EXERCISE DESCRIPTION:
Beneath this instruction is a listing; write out exactly the line that contains "The image size is (529, 580)." and each line after it to the last.

DATA TO USE:
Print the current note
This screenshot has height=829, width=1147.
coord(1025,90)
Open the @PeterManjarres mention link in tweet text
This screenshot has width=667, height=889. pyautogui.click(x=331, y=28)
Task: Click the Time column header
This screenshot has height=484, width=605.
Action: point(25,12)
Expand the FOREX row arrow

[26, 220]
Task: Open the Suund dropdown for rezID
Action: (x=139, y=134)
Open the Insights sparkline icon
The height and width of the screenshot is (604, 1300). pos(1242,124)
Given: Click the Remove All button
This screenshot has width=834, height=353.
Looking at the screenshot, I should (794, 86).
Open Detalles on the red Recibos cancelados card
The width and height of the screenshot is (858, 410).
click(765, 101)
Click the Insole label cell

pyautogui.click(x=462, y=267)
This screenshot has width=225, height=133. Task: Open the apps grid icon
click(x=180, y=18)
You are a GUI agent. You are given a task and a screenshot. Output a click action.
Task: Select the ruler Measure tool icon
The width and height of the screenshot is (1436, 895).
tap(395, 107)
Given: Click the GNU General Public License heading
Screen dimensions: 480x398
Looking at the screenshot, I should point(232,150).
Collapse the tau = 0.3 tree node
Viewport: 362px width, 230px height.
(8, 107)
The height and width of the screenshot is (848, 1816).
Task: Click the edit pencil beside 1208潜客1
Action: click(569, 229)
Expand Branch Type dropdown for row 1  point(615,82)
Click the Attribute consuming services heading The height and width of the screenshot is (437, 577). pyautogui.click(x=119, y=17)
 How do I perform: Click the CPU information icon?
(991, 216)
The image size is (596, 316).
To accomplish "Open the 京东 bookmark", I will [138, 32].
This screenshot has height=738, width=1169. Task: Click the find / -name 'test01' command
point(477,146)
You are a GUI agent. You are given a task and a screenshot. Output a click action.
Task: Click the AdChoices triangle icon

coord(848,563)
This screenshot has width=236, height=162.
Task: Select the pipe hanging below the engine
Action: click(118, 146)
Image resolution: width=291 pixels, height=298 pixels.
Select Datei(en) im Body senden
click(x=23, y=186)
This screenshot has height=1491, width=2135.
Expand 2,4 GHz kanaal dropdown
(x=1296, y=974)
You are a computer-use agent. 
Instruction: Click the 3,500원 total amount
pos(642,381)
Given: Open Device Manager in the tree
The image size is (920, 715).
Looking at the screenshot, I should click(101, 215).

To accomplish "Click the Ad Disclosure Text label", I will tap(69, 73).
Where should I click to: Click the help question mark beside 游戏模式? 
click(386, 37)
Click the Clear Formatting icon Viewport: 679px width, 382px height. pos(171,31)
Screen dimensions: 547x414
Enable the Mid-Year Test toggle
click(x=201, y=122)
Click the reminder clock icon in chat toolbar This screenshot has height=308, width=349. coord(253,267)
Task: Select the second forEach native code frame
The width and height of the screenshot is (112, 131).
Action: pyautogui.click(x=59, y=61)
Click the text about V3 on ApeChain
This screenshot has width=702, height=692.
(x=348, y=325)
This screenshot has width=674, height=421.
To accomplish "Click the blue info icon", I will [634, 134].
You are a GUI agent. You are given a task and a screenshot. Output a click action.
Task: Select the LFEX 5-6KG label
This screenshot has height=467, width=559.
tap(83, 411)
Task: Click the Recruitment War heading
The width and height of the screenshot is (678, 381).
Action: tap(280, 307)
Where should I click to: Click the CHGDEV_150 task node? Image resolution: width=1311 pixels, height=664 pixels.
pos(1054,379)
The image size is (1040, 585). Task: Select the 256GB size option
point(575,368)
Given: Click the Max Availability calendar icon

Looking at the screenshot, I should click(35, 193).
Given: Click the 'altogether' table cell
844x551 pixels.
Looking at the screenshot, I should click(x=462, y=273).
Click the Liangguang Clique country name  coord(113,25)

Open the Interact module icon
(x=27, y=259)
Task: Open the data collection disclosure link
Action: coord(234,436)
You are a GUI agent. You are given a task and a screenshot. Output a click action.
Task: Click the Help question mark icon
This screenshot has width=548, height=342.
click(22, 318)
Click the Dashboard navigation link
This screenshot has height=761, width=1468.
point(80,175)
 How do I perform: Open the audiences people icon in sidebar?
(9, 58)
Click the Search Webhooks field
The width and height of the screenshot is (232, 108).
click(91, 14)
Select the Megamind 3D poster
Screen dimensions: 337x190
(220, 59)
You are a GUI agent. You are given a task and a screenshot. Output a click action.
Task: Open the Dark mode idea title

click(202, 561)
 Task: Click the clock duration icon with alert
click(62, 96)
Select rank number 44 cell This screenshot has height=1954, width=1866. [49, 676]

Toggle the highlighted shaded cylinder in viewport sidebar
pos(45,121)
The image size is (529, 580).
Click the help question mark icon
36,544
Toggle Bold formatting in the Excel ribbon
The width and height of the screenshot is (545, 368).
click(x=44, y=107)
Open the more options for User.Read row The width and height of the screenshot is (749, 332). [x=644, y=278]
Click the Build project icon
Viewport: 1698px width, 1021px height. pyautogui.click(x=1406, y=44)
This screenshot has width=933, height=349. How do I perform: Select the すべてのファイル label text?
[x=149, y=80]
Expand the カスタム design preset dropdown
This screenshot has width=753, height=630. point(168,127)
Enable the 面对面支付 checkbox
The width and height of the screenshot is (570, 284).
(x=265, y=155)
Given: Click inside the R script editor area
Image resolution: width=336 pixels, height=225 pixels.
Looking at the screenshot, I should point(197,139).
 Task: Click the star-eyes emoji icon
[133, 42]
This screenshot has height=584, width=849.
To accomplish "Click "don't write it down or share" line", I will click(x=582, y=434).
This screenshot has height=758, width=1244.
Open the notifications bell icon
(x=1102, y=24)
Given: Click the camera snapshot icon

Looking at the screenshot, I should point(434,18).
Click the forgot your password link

EXERCISE SOLUTION:
The image size is (529, 580).
Click the help question mark icon
36,544
Toggle Bold formatting in the Excel ribbon
The width and height of the screenshot is (545, 368).
click(x=44, y=107)
Open the more options for User.Read row The width and height of the screenshot is (749, 332). [x=644, y=278]
Click the Build project icon
Viewport: 1698px width, 1021px height. pyautogui.click(x=1406, y=44)
This screenshot has width=933, height=349. How do I perform: Select the すべてのファイル label text?
[x=149, y=80]
Expand the カスタム design preset dropdown
This screenshot has width=753, height=630. point(168,127)
Enable the 面对面支付 checkbox
The width and height of the screenshot is (570, 284).
(x=265, y=155)
Given: Click inside the R script editor area
Image resolution: width=336 pixels, height=225 pixels.
Looking at the screenshot, I should point(197,139).
 Task: Click the star-eyes emoji icon
[133, 42]
This screenshot has height=584, width=849.
To accomplish "Click "don't write it down or share" line", I will click(x=582, y=434).
This screenshot has height=758, width=1244.
Open the notifications bell icon
(x=1102, y=24)
Given: Click the camera snapshot icon

Looking at the screenshot, I should point(434,18).
Click the forgot your password link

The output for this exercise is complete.